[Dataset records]
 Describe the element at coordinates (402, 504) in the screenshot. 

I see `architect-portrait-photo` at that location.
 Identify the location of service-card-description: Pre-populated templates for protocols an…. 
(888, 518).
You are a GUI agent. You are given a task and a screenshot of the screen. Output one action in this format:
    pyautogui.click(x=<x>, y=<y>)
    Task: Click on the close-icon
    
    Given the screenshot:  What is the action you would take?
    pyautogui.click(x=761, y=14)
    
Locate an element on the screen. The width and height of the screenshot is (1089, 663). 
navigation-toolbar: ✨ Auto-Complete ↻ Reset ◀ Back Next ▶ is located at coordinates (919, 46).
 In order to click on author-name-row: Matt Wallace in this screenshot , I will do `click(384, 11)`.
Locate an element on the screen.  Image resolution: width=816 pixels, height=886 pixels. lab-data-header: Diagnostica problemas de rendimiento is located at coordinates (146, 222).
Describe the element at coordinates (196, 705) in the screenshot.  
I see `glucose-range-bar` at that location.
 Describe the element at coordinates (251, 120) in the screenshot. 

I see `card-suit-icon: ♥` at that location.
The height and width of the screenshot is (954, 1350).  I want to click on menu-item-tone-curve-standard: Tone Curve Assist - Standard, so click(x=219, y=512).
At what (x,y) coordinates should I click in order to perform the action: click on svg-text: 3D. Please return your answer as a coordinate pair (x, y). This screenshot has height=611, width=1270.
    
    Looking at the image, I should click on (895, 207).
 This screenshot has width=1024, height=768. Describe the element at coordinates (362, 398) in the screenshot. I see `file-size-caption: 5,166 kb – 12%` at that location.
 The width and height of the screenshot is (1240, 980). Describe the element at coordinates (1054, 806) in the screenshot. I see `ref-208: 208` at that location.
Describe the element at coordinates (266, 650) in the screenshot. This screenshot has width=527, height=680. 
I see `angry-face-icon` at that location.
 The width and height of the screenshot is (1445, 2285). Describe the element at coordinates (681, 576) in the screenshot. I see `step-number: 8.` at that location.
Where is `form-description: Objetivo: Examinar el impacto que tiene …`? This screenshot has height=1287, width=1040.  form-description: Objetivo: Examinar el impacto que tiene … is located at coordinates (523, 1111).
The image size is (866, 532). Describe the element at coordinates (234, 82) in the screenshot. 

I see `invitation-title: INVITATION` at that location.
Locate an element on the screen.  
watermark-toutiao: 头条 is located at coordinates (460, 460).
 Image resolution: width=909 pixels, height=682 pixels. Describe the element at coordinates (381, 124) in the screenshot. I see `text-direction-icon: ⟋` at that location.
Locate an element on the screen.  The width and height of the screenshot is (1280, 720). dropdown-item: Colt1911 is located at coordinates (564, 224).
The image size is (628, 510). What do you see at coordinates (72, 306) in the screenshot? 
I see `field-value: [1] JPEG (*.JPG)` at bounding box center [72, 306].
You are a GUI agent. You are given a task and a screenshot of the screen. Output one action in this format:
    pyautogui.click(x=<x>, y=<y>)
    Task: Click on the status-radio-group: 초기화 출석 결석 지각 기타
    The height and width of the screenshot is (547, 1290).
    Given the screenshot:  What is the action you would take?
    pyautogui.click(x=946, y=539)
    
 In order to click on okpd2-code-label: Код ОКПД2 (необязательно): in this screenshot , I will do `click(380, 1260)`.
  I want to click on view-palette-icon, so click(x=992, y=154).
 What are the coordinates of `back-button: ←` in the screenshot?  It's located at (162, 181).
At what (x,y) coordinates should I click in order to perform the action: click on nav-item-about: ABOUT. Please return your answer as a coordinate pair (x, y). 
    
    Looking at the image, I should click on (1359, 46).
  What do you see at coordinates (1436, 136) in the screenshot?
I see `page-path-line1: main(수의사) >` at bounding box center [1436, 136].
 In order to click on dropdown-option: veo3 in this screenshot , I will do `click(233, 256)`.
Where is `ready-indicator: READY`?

> [Task instructions]:
Copy out every one of the records above again, character for character, with nothing changed.

> [Expected answer]:
 Describe the element at coordinates (402, 504) in the screenshot. 

I see `architect-portrait-photo` at that location.
 Identify the location of service-card-description: Pre-populated templates for protocols an…. 
(888, 518).
You are a GUI agent. You are given a task and a screenshot of the screen. Output one action in this format:
    pyautogui.click(x=<x>, y=<y>)
    Task: Click on the close-icon
    
    Given the screenshot:  What is the action you would take?
    pyautogui.click(x=761, y=14)
    
Locate an element on the screen. The width and height of the screenshot is (1089, 663). 
navigation-toolbar: ✨ Auto-Complete ↻ Reset ◀ Back Next ▶ is located at coordinates (919, 46).
 In order to click on author-name-row: Matt Wallace in this screenshot , I will do `click(384, 11)`.
Locate an element on the screen.  Image resolution: width=816 pixels, height=886 pixels. lab-data-header: Diagnostica problemas de rendimiento is located at coordinates (146, 222).
Describe the element at coordinates (196, 705) in the screenshot.  
I see `glucose-range-bar` at that location.
 Describe the element at coordinates (251, 120) in the screenshot. 

I see `card-suit-icon: ♥` at that location.
The height and width of the screenshot is (954, 1350).  I want to click on menu-item-tone-curve-standard: Tone Curve Assist - Standard, so click(x=219, y=512).
At what (x,y) coordinates should I click in order to perform the action: click on svg-text: 3D. Please return your answer as a coordinate pair (x, y). This screenshot has height=611, width=1270.
    
    Looking at the image, I should click on (895, 207).
 This screenshot has width=1024, height=768. Describe the element at coordinates (362, 398) in the screenshot. I see `file-size-caption: 5,166 kb – 12%` at that location.
 The width and height of the screenshot is (1240, 980). Describe the element at coordinates (1054, 806) in the screenshot. I see `ref-208: 208` at that location.
Describe the element at coordinates (266, 650) in the screenshot. This screenshot has width=527, height=680. 
I see `angry-face-icon` at that location.
 The width and height of the screenshot is (1445, 2285). Describe the element at coordinates (681, 576) in the screenshot. I see `step-number: 8.` at that location.
Where is `form-description: Objetivo: Examinar el impacto que tiene …`? This screenshot has height=1287, width=1040.  form-description: Objetivo: Examinar el impacto que tiene … is located at coordinates (523, 1111).
The image size is (866, 532). Describe the element at coordinates (234, 82) in the screenshot. 

I see `invitation-title: INVITATION` at that location.
Locate an element on the screen.  
watermark-toutiao: 头条 is located at coordinates (460, 460).
 Image resolution: width=909 pixels, height=682 pixels. Describe the element at coordinates (381, 124) in the screenshot. I see `text-direction-icon: ⟋` at that location.
Locate an element on the screen.  The width and height of the screenshot is (1280, 720). dropdown-item: Colt1911 is located at coordinates (564, 224).
The image size is (628, 510). What do you see at coordinates (72, 306) in the screenshot? 
I see `field-value: [1] JPEG (*.JPG)` at bounding box center [72, 306].
You are a GUI agent. You are given a task and a screenshot of the screen. Output one action in this format:
    pyautogui.click(x=<x>, y=<y>)
    Task: Click on the status-radio-group: 초기화 출석 결석 지각 기타
    The height and width of the screenshot is (547, 1290).
    Given the screenshot:  What is the action you would take?
    pyautogui.click(x=946, y=539)
    
 In order to click on okpd2-code-label: Код ОКПД2 (необязательно): in this screenshot , I will do `click(380, 1260)`.
  I want to click on view-palette-icon, so click(x=992, y=154).
 What are the coordinates of `back-button: ←` in the screenshot?  It's located at (162, 181).
At what (x,y) coordinates should I click in order to perform the action: click on nav-item-about: ABOUT. Please return your answer as a coordinate pair (x, y). 
    
    Looking at the image, I should click on (1359, 46).
  What do you see at coordinates (1436, 136) in the screenshot?
I see `page-path-line1: main(수의사) >` at bounding box center [1436, 136].
 In order to click on dropdown-option: veo3 in this screenshot , I will do `click(233, 256)`.
Where is `ready-indicator: READY`?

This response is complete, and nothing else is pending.